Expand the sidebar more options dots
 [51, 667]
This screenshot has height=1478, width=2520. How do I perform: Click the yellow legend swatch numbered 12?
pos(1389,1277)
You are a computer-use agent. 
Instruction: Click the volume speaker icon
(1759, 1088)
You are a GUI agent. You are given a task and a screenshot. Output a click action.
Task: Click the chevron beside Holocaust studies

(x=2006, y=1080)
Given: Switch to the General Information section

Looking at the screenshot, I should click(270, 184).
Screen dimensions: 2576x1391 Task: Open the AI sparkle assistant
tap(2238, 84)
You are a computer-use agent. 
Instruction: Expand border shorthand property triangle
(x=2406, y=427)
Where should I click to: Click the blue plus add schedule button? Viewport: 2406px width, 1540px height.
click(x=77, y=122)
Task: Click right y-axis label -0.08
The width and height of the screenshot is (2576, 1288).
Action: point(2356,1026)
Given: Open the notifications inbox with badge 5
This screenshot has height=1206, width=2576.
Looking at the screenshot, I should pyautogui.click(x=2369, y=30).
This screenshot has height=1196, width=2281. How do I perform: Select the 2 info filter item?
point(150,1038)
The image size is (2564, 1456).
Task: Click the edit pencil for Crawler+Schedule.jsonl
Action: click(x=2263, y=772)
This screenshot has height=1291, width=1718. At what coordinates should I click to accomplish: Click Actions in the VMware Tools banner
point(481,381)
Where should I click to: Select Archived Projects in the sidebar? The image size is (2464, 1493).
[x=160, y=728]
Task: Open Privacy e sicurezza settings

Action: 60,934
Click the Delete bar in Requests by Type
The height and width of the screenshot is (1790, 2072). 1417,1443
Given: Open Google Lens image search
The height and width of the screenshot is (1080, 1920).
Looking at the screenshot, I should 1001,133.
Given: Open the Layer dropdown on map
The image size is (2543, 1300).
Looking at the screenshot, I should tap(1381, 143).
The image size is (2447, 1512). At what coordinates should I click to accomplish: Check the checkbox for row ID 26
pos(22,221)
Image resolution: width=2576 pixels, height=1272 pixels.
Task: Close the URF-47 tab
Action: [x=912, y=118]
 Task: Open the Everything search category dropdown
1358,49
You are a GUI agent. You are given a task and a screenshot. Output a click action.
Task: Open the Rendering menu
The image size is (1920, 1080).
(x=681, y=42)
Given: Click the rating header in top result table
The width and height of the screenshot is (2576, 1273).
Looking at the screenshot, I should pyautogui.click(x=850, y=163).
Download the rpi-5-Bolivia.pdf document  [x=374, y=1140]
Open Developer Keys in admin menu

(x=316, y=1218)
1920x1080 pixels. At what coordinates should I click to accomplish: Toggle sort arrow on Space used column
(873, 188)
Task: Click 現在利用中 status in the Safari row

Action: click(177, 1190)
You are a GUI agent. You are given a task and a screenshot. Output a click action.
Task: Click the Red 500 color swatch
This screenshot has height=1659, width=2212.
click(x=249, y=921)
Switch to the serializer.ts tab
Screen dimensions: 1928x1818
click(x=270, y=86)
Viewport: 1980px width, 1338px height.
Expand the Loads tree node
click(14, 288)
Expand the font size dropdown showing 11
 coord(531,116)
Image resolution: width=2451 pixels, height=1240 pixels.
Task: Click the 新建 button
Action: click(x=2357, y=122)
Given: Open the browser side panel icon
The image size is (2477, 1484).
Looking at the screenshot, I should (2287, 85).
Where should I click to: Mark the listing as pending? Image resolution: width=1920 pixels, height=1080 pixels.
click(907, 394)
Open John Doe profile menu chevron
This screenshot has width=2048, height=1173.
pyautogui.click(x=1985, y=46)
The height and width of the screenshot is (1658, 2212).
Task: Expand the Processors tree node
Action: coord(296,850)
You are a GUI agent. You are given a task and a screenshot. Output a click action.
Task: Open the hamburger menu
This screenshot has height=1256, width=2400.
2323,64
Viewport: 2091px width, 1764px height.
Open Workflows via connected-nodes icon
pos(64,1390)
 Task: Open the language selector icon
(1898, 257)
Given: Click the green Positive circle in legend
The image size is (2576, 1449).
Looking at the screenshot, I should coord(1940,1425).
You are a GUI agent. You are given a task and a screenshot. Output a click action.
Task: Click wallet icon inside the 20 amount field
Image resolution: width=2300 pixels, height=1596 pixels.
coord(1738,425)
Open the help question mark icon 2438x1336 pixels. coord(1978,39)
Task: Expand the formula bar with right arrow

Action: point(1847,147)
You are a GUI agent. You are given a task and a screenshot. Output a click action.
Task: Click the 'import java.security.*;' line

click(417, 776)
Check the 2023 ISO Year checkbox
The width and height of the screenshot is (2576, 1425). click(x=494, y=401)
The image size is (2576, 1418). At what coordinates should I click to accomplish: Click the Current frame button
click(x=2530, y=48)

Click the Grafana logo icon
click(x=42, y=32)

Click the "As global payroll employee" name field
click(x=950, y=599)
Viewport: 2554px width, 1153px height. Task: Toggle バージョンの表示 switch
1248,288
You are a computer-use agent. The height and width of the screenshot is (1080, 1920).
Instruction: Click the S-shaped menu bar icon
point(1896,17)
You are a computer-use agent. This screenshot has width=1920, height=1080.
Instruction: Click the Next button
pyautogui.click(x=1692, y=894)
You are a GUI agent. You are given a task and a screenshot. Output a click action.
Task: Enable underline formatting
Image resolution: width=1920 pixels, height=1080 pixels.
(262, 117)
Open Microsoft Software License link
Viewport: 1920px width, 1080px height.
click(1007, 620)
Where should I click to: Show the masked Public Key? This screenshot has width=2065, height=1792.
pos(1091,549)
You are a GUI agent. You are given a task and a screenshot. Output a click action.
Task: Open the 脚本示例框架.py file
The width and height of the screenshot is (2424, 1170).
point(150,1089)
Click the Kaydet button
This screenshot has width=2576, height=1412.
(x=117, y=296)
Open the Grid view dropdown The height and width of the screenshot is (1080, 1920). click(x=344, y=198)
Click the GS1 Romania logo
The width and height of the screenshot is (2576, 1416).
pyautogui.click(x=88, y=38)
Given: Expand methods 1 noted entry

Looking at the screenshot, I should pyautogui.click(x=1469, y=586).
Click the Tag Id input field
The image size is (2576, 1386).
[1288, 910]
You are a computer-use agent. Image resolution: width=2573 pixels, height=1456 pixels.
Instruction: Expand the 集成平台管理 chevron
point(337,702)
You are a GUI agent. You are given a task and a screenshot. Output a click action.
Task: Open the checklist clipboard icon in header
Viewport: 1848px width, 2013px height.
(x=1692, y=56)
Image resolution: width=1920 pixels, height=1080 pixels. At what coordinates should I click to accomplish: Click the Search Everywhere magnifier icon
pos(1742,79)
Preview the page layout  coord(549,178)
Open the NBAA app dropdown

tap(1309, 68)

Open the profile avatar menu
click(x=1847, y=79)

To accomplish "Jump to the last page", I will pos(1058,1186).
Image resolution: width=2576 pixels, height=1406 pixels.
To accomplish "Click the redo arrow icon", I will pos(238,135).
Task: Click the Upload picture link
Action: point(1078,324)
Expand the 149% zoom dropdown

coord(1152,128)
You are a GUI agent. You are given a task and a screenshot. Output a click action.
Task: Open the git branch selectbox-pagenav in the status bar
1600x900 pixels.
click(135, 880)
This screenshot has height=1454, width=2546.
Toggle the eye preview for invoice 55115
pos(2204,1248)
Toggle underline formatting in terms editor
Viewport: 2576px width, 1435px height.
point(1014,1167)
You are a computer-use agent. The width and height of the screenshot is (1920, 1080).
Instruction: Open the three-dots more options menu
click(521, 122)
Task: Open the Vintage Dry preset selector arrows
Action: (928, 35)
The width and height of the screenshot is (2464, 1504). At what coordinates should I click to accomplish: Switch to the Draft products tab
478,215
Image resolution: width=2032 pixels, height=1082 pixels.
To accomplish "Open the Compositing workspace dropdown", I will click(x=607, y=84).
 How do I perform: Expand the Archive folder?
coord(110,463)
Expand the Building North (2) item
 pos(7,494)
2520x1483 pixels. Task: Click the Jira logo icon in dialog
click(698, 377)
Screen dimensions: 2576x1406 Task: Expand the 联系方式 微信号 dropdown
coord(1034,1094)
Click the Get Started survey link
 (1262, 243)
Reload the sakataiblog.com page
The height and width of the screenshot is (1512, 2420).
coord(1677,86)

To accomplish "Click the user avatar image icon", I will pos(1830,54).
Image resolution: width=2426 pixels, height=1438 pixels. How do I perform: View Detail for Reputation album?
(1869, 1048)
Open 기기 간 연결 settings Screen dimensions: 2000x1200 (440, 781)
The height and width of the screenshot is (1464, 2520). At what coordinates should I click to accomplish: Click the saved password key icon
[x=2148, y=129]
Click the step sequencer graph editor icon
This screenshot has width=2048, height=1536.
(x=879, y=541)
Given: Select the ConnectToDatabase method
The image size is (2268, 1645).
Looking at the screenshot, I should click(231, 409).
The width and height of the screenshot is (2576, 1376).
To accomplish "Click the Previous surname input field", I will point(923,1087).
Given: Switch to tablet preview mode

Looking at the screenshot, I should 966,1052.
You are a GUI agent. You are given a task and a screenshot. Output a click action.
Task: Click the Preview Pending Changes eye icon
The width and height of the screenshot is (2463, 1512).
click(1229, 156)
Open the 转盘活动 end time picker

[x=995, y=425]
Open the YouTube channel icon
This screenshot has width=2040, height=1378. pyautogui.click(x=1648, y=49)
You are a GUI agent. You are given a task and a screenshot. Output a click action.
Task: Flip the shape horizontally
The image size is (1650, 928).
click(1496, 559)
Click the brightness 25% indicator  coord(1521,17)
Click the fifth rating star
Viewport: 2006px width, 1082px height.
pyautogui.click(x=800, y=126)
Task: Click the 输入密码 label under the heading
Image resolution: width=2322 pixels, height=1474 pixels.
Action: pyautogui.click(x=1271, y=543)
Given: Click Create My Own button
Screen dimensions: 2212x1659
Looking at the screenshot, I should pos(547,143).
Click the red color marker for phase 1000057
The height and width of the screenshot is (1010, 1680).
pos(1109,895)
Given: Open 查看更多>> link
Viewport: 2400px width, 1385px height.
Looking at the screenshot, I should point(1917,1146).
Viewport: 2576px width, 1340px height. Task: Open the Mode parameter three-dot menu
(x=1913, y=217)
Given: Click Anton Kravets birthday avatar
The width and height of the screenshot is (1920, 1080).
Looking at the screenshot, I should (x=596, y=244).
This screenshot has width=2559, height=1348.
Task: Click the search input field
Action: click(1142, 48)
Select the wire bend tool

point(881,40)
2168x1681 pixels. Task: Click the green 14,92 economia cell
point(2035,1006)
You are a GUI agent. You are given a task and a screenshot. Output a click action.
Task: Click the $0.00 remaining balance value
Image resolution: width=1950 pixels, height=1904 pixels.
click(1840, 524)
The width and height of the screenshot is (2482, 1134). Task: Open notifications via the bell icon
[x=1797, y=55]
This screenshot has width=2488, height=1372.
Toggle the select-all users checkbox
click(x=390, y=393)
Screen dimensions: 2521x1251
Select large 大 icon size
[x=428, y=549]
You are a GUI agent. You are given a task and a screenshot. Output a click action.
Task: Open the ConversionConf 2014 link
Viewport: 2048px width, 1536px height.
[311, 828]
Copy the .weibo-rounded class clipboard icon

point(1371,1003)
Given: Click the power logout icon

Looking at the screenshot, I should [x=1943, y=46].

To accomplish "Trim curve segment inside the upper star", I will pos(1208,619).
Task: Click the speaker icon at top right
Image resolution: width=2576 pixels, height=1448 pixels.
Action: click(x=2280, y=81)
_ _ _ _ _ _ _
Pull every line with the string "header" from the data above.

Written answer
Given: Click the rating header in top result table
Task: Open the checklist clipboard icon in header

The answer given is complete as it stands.